In 1968 Simon and Garfunkel produced the song America. In part, the lyrics say
Toss me a cigarette, I think there’s one in my raincoat
We smoked the last one an hour ago
So I looked at the scenery
She read her magazine
And the moon rose over an open field
Cathy, I’m lost, I said though I knew she was sleeping
And I’m empty and aching and I don’t know why
Counting the cars on the New Jersey Turnpike
They’ve all come to look for America
All come to look for America
At the time, the song spoke to me although I felt a bit guilty about liking it after our high school speech teacher said that their (Simon and Garfunkel) songs had little value other than pandering to middle-class teenage angst. His comment only increased my already considerable acne covered, too short, geeky angst.
To a large extent he was right of course, but that does not obviate their underlying message: travel is about finding ourselves, it is about taking our internal search for understanding on the road. We travel to those places that for whatever reason, have meaning for us and hope, by gazing upon them, to understand that meaning more clearly and thereby to understand ourselves more clearly as well. The journey is NOT a metaphor for the interior journey, it is the journey. (This might be clearer if I had written in Sanskrit).
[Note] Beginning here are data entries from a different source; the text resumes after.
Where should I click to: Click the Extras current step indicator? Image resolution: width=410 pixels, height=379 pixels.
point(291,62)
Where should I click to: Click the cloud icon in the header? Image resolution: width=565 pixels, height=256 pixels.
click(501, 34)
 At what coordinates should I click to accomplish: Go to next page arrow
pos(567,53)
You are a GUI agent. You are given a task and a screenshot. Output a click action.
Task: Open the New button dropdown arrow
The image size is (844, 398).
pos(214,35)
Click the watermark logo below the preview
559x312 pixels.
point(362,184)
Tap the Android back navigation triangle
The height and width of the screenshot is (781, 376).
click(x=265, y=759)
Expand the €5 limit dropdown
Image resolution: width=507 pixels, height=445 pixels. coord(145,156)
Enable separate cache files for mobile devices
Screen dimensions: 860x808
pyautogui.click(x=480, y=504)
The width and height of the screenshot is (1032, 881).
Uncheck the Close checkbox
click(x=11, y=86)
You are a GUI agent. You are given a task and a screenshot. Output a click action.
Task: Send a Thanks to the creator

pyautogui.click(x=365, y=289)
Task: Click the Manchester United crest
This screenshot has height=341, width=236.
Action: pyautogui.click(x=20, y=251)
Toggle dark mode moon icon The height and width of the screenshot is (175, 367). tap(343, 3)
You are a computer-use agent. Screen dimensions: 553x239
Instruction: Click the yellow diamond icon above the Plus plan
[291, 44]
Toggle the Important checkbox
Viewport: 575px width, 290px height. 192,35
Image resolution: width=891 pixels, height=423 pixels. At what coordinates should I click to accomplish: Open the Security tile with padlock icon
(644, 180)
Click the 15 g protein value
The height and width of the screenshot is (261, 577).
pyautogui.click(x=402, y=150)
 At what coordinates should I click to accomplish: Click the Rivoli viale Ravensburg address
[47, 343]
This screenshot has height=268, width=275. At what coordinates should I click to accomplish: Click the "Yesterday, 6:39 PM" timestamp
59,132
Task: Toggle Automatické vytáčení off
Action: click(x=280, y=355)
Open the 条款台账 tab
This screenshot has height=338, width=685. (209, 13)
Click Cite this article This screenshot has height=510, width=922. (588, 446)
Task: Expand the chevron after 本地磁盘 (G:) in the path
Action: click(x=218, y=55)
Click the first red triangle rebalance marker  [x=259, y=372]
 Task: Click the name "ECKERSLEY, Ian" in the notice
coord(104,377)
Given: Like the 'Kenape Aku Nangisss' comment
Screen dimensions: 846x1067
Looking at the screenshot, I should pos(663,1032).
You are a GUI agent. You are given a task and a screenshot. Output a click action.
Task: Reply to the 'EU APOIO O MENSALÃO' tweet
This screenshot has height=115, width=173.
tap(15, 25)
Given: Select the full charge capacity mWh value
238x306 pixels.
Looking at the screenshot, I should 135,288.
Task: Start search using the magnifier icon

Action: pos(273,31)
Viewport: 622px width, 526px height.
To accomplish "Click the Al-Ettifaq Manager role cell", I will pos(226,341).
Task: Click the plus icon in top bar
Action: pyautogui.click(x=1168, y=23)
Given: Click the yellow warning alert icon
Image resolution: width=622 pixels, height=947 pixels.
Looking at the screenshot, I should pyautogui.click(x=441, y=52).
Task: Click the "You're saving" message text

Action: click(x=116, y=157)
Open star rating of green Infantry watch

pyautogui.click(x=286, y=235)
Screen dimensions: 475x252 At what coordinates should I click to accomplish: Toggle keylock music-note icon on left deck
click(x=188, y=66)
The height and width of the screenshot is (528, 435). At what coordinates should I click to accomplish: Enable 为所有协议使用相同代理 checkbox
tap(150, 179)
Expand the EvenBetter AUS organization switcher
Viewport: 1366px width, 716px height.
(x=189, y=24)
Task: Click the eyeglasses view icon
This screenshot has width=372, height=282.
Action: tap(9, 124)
Sounds like bovine scatology I know, but I have a point that I’m getting to and yes this is exactly what my class lectures sounded like, so notes would be appreciated in case we happen to run into each other. So, here is the point. Every going to has a going away and with that going away there is reflection on the experience. So it was that we sat watching Vermont turn into Massachusetts, the quiet villages turn into developments with car shops and mini-malls. The seminar had been disappointing, but that green state with its sweet farms and rivers left an abiding impression. We are Oregonians to the bone, but Vermont was a place where we could live.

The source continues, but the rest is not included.